** Exercise instructions **
Copy the listing as it is written, and leave each picture out.

** Data provided **
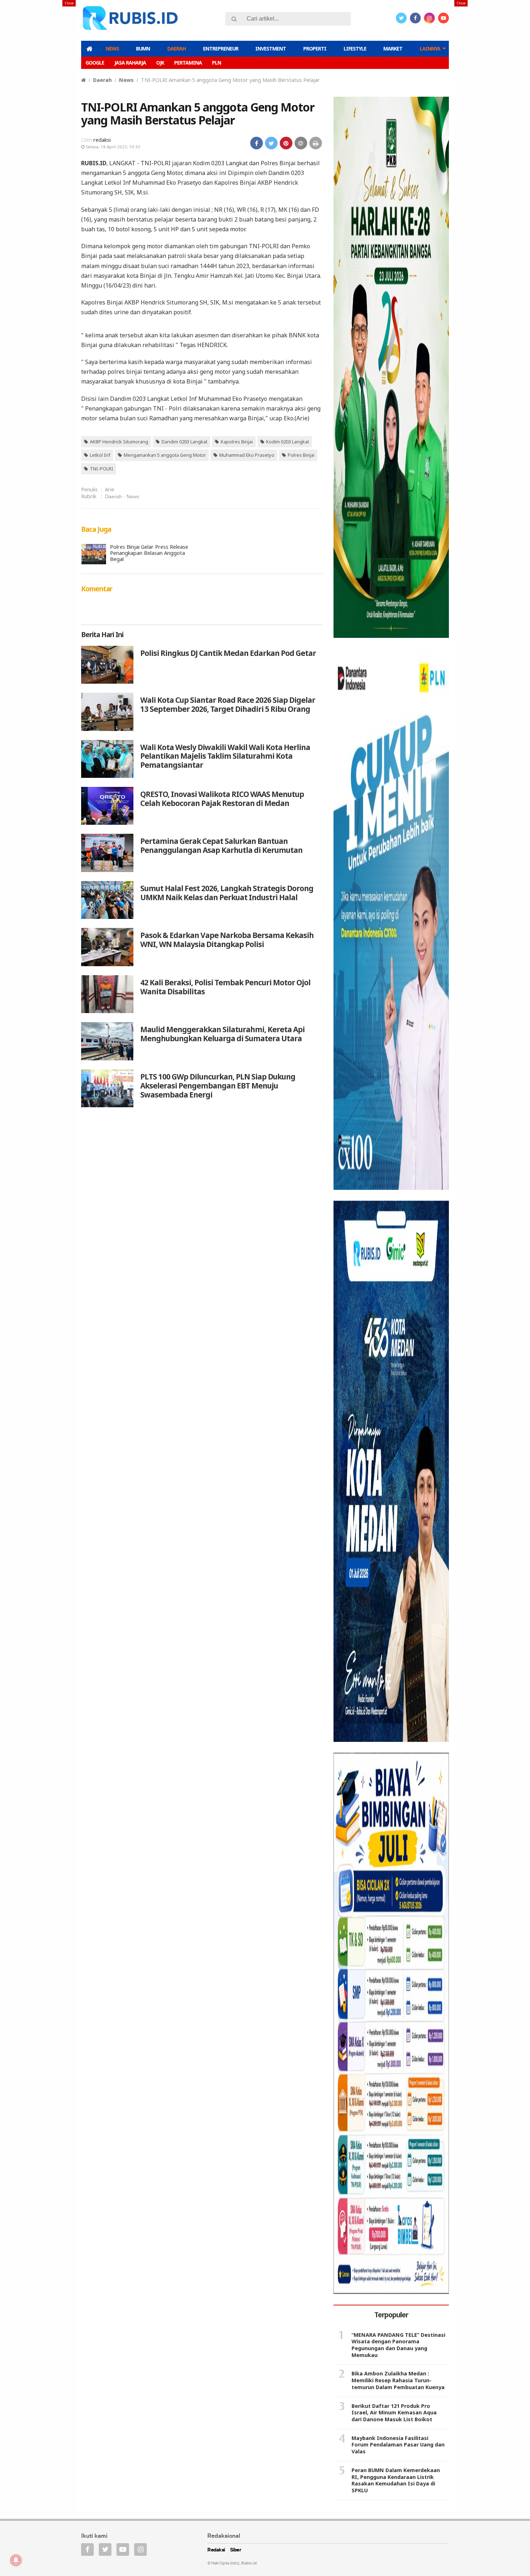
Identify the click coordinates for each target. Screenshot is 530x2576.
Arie (109, 489)
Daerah (176, 48)
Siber (236, 2550)
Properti (314, 48)
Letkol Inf (100, 455)
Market (392, 48)
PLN (216, 62)
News (112, 48)
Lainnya (430, 48)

** Result of this task **
Identify the click coordinates for each target. Screenshot is 530x2576.
Arie (109, 489)
Daerah (176, 48)
Siber (236, 2550)
Properti (314, 48)
Letkol Inf (100, 455)
Market (392, 48)
PLN (216, 62)
News (112, 48)
Lainnya (430, 48)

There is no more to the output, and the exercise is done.